[Stored records]
============

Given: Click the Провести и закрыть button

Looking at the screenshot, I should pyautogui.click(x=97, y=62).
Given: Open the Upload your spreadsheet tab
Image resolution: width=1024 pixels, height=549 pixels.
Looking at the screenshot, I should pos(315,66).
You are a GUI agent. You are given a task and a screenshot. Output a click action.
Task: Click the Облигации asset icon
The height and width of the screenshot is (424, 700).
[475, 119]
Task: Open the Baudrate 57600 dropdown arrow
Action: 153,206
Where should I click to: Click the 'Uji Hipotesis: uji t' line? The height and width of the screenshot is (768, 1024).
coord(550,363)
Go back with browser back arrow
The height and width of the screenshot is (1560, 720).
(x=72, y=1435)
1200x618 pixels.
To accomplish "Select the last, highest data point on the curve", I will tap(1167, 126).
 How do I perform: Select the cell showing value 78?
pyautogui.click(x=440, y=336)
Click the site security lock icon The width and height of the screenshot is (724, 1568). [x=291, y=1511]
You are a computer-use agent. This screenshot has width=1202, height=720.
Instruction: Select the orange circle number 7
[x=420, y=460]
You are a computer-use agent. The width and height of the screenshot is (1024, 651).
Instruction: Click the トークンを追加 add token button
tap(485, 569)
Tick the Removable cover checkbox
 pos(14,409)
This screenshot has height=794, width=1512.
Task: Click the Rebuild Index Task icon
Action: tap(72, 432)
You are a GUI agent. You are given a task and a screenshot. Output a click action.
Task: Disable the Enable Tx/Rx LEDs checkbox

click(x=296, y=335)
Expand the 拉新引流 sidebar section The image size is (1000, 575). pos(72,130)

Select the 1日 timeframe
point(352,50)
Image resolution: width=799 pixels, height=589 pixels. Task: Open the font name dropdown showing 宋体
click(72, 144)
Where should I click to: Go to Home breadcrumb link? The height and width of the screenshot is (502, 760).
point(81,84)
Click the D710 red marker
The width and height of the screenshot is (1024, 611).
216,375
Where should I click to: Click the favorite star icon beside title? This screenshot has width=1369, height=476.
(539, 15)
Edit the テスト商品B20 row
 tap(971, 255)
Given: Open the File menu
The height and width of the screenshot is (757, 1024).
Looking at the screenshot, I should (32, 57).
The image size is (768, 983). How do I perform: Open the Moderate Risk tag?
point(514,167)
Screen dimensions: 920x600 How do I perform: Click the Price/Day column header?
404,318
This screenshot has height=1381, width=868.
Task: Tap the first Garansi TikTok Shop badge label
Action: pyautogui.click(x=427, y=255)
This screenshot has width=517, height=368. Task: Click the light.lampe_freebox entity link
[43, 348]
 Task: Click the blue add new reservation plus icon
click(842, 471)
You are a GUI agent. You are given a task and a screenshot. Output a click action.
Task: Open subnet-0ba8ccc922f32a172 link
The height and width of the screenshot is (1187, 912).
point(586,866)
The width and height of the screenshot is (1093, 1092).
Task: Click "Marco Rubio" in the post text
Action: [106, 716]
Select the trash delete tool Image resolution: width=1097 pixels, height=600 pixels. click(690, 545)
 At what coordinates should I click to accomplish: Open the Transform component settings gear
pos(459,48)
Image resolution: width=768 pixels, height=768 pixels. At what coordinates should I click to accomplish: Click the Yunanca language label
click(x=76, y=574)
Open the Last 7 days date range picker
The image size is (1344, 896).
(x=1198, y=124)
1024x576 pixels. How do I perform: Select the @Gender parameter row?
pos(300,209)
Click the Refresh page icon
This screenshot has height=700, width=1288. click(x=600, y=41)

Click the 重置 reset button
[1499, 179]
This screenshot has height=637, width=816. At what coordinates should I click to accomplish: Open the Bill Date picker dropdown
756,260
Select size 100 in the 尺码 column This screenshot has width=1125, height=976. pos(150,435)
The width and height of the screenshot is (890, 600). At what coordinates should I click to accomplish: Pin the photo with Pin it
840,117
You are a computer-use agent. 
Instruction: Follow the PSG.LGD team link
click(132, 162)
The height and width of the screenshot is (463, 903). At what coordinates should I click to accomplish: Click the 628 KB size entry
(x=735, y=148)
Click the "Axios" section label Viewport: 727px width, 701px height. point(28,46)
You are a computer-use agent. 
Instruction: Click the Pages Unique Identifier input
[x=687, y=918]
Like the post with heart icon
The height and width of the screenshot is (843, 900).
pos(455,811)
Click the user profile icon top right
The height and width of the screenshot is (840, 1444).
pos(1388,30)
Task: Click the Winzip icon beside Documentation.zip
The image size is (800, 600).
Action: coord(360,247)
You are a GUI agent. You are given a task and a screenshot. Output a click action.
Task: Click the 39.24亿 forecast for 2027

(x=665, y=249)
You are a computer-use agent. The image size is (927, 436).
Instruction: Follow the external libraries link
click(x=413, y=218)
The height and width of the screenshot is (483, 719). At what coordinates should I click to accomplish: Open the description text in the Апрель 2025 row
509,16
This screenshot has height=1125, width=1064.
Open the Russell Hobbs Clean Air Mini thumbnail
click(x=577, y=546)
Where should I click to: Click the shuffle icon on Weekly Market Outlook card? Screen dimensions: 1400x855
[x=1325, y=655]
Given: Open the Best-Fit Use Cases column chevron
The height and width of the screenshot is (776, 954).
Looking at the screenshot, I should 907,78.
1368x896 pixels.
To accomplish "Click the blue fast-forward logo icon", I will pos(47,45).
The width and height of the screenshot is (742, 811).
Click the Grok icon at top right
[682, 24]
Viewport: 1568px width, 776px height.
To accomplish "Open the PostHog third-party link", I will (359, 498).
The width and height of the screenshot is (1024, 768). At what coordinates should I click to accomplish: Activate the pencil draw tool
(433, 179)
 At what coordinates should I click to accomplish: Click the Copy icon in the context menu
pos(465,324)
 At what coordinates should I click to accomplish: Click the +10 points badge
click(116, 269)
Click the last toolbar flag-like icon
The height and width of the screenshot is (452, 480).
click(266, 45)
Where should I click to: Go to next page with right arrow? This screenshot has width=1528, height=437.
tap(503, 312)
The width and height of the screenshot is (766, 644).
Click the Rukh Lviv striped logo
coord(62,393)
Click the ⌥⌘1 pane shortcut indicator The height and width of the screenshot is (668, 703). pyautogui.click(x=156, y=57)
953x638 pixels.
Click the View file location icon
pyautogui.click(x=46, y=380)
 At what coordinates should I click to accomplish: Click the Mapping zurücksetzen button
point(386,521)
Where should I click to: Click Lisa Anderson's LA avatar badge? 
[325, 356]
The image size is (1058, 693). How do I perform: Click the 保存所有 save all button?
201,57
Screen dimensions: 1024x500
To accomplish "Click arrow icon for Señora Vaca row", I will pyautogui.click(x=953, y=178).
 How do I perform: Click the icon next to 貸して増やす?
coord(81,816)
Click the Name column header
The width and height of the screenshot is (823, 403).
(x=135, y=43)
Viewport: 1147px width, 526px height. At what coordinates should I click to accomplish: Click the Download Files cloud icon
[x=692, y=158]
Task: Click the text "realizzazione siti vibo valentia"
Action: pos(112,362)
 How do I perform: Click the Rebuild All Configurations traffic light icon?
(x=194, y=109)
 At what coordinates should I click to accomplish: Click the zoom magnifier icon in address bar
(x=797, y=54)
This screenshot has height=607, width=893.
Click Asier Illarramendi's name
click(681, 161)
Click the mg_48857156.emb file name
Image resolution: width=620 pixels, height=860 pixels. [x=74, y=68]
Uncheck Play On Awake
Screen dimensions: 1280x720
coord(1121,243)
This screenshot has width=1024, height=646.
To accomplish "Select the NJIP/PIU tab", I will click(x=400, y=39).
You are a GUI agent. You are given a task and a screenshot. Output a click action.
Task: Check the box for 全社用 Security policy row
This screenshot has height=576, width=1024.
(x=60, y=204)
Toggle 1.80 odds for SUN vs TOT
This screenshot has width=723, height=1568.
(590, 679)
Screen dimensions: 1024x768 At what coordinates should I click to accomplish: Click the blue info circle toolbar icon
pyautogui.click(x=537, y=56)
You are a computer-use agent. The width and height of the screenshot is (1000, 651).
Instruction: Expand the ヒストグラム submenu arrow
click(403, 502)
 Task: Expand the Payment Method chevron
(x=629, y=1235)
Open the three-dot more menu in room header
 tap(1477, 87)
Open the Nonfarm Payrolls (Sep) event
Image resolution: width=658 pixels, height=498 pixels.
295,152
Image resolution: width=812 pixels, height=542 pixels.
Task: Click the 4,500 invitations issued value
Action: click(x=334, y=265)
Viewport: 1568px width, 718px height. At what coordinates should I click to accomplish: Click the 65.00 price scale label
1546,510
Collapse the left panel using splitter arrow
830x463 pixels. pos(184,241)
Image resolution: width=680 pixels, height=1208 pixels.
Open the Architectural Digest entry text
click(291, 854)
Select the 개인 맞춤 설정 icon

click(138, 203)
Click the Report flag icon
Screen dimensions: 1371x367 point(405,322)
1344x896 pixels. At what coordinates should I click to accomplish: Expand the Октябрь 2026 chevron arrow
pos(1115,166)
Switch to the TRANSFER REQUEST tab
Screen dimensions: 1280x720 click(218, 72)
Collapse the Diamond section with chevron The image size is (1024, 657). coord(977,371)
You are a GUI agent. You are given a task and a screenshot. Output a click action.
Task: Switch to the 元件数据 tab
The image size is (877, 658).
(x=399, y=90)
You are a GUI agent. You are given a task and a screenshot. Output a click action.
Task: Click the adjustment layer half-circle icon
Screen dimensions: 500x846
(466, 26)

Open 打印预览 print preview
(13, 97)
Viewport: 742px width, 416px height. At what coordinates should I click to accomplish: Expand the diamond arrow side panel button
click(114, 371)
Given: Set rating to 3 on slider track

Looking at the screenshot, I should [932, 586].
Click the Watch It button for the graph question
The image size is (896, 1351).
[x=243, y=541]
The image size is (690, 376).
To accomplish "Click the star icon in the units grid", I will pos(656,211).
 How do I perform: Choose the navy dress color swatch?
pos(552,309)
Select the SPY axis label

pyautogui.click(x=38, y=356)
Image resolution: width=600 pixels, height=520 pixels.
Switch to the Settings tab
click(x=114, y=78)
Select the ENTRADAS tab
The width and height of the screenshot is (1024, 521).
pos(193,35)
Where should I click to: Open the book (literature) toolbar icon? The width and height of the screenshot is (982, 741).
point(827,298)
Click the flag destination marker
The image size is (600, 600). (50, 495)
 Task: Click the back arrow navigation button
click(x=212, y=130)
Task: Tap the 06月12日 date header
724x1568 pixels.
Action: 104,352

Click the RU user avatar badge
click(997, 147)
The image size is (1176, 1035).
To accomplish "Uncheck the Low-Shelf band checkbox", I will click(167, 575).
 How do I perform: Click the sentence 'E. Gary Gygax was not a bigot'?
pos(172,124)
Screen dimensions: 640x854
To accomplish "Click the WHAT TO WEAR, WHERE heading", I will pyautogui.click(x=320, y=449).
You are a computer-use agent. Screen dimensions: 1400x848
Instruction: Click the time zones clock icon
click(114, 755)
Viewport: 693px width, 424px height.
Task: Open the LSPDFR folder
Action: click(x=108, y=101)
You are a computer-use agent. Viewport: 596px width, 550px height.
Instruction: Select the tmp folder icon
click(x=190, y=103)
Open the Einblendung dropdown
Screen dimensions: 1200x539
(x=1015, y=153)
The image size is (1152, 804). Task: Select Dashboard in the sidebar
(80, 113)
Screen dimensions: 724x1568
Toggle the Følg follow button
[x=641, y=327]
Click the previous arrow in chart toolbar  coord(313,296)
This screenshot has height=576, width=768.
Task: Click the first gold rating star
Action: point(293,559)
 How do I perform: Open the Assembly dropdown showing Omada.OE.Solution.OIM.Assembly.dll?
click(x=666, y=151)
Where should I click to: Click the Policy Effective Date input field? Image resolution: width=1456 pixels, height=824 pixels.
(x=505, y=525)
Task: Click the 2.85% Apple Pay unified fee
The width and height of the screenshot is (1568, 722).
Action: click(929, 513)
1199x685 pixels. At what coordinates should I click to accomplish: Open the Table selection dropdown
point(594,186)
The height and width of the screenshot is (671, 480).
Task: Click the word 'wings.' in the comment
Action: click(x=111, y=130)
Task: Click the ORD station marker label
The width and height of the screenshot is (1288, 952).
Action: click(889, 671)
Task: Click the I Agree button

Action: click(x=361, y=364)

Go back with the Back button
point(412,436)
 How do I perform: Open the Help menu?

============

Instructions to follow: Copy each line of the records above that carries the word "section".

Response:
Expand the 拉新引流 sidebar section The image size is (1000, 575). pos(72,130)
Click the "Axios" section label Viewport: 727px width, 701px height. point(28,46)
Collapse the Diamond section with chevron The image size is (1024, 657). coord(977,371)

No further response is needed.